Tasmania Wants Cash
Tasmanians do not want a cashless society, citing the privacy and sense of security provided by cash as key reasons to keep it, in addition to its advantages for small businesses.
The Reserve Bank of Australia (RBA) says Tasmanians continue to have good access to cash even as electronic and online payments are becoming more popular and overall movement of banknotes in the community has reduced. In fact, the RBA notes, the total value of banknotes in circulation has doubled in ten years, even though cash is increasingly used ‘for precautionary and store-of-wealth purposes’.
Some leading figures in commerce have suggested this decline in active usage will continue, but even they acknowledge the essentiality of cash. Michael Bailey, Chief Executive of the Tasmanian Chamber of Commerce says: “There will always be a place for cash, but the reality is that we’re living in a digital, online world and we will need to adapt to that.”
Representing the Small Business Council of Tasmania, Robert Mallett pushed back against the assumption that cashless transactions are preferable, saying ‘any benefits to business of going cashless are minimal.’
It is the basic unit of currency... Cash cannot go away. It must never, ever go away… It doesn’t make sense to be moving toward a cashless society in the near future.
The Australian Economic Society agrees that ‘there is no need to go cashless yet’, with President Paul Blacklow highlighting the unique benefits of cash that make it an essential payment choice alongside cashless options.
Many people like the privacy and anonymity of cash.
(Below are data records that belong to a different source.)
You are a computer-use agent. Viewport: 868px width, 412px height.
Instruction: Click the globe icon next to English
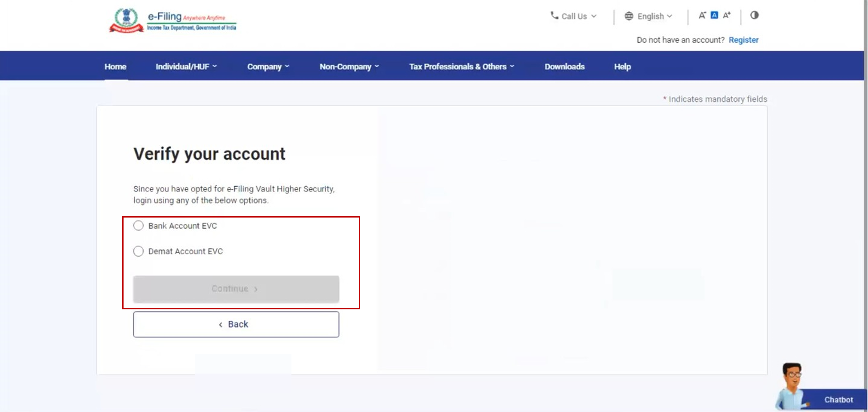(x=629, y=16)
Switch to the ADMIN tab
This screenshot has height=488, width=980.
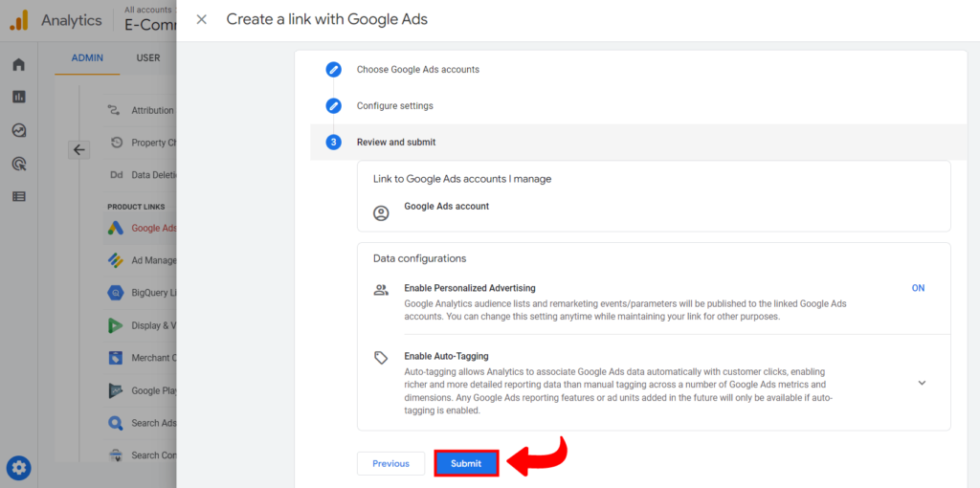pos(87,58)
Some people feel safe knowing they have the cash available as it gives them a sense of security.
Blacklow adds that budgeting with cash is often preferred as its physical nature makes it easier to allot income and see exactly how much is left over when essentials have been covered. He acknowledges it is possible to budget similarly with electronic banking ‘but it’s not quite the same’, and adds that ‘some people just don’t like using a credit or debit card’.